For the past decade, Newsweek’s circulation has steadily slipped: In 2001, its total paid circulation was 3,158,480 but this has now shrunk by more than half, to 1,527,157 as of June this year.
My household is one of those 1,631,323 who decided, years ago, not to renew our subscription. Why, when there is now enough information on the Internet to have satiated the news cravings of even my late mother-in-law, Grace?
Grace subscribed to four newspapers and, until illness and age took their sad toll, read every page every day. She steadfastly paid for a subscription to Time magazine for us; my husband and I added one for Newsweek (“that’s the liberal one,” Grace scoffed) so we could each claim a news magazine. For us, the Internet has changed these behaviors. While I still read the news standing in the checkout line, it’s via my phone.
Tina Brown: No More Print Newsweek Is Just a Transition
Tina Brown, founder of the Daily Beast website who was highly instrumental in merging it with Newsweek, puts what could be called a brave face on the final act of the eight-decade-old publication’s print edition. In A Turn of the Page for Newsweek (an ironically titled article), Brown seeks to convey the end of the magazine in print form as a transition and a stepping stone to an all-digital format. This new version, Newsweek Global, will be available via paid subscription with some context accessible on The Daily Beast site.

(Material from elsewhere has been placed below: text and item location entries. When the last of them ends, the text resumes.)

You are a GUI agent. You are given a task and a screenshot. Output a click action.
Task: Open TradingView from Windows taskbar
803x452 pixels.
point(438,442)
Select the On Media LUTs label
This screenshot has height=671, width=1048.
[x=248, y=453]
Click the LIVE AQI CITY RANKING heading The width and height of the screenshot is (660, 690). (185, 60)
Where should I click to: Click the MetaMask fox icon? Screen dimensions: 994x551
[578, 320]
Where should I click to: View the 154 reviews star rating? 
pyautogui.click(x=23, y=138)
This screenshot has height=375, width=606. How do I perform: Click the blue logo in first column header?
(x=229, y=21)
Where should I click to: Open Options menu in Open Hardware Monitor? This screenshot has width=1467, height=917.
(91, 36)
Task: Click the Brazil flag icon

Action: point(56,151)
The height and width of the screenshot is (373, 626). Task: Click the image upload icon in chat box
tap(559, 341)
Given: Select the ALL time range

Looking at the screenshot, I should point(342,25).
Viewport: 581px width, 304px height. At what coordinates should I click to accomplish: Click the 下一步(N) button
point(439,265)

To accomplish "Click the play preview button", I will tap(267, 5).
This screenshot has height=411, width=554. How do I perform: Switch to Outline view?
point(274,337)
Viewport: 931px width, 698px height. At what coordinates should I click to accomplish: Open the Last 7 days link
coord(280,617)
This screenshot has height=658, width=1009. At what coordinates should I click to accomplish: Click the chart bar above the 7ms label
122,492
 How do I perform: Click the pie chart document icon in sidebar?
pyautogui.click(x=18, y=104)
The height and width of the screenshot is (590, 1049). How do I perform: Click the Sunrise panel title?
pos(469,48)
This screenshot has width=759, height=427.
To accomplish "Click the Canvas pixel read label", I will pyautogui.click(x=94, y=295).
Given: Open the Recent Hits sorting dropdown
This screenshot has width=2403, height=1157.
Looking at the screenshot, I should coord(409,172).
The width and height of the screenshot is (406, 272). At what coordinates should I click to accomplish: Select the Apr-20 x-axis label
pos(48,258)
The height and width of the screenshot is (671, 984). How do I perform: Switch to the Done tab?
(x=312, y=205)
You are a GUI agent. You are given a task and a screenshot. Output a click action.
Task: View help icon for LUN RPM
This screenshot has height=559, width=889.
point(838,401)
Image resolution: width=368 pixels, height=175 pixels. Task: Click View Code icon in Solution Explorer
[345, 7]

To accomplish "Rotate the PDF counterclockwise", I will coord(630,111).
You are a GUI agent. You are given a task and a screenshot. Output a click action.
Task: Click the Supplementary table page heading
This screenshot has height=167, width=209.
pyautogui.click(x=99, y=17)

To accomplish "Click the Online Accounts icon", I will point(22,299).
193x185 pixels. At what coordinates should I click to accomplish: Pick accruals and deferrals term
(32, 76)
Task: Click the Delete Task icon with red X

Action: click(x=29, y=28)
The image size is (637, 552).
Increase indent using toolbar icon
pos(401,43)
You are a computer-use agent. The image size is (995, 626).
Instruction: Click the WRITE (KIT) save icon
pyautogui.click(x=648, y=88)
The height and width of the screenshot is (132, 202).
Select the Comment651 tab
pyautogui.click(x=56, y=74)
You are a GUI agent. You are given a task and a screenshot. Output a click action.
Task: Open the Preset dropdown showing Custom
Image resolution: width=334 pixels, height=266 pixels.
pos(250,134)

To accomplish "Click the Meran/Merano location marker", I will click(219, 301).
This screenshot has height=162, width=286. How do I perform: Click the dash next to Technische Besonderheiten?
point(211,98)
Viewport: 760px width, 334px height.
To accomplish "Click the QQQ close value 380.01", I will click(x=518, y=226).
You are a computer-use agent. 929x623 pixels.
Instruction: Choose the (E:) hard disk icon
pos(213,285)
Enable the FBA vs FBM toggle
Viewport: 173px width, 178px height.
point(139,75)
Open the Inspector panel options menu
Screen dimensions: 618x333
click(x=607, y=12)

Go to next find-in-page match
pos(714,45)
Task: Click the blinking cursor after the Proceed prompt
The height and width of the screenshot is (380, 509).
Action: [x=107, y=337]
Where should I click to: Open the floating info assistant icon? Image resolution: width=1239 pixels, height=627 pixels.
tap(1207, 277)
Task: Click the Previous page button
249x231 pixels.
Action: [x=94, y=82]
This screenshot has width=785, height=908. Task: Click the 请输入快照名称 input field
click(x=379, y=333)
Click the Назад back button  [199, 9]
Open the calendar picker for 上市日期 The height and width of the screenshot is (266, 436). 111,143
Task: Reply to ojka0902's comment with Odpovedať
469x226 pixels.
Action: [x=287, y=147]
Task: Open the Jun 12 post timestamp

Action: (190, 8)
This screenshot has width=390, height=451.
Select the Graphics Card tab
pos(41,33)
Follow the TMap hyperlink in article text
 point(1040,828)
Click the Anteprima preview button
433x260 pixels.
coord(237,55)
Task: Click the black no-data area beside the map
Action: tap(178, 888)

Citing a recent Pew Research Center study which found that 39 percent of Americans get their news from the Internet, Brown insists that the change is by no means the end of Newsweek as we have known it:
It is important that we underscore what this digital transition means and, as importantly, what it does not. We are transitioning Newsweek, not saying goodbye to it. We remain committed to Newsweek and to the journalism that it represents. This decision is not about the quality of the brand or the journalism—that is as powerful as ever. It is about the challenging economics of print publishing and distribution.
But as the New York Times’ Media Decoder blog points out, “readers and media analysts have been puzzled by some of the covers” and some of the coverage that Brown, eager “to distinguish Newsweek from other magazines and make it a talked-about publication again,” has chosen. There was last November’s cover story about sex addiction; May’s depicting President Obama with a rainbow-hued halo and the headline ”The First Gay President”; the recent MuslimRage story that generated attention for reasons other than what Brown may have bargained for.
The New York Times also details Newsweek’s recent past financial woes. Bought for $1 from the Washington Post in 2010 by a nonagenarian audio magnate, Sidney Harman, Newsweek’s “future grew grimmer still after Mr. Harman died in the spring of 2011.” After initially saying they would still back “the ailing weekly,” Hammer’s heirs announced last summer that their investment would cease. The Daily Beast is itself owned by IAC/InterActiveCorp whose chairman, Barry Diller, has “made it clear he would not underwrite the losses forever.”
This report of Newsweek’s actual demise, or of the print version at any rate, has not been unanticipated. The Guardian’s Michael Wolff writes that, four years ago, he had opined that Newsweek would not last more than five years.
By the time she passed away in 2010, my mother-in-law Grace had lost most of her eyesight and paid no heed to the news on the TV set in her nursing home room. But there was a time in the 1960s when she hid copies of Time magazine (like the one whose black-and-red cover asked “Is God Dead?”) from her eager-reader son (my husband) and when she’d go straight for the copies of Newsweek on our kitchen table when she visited and remind us that she was planning to renew our subscription to Time.
Those days of Grace turning the pages of magazines are long gone. Will print publications all fade away too someday?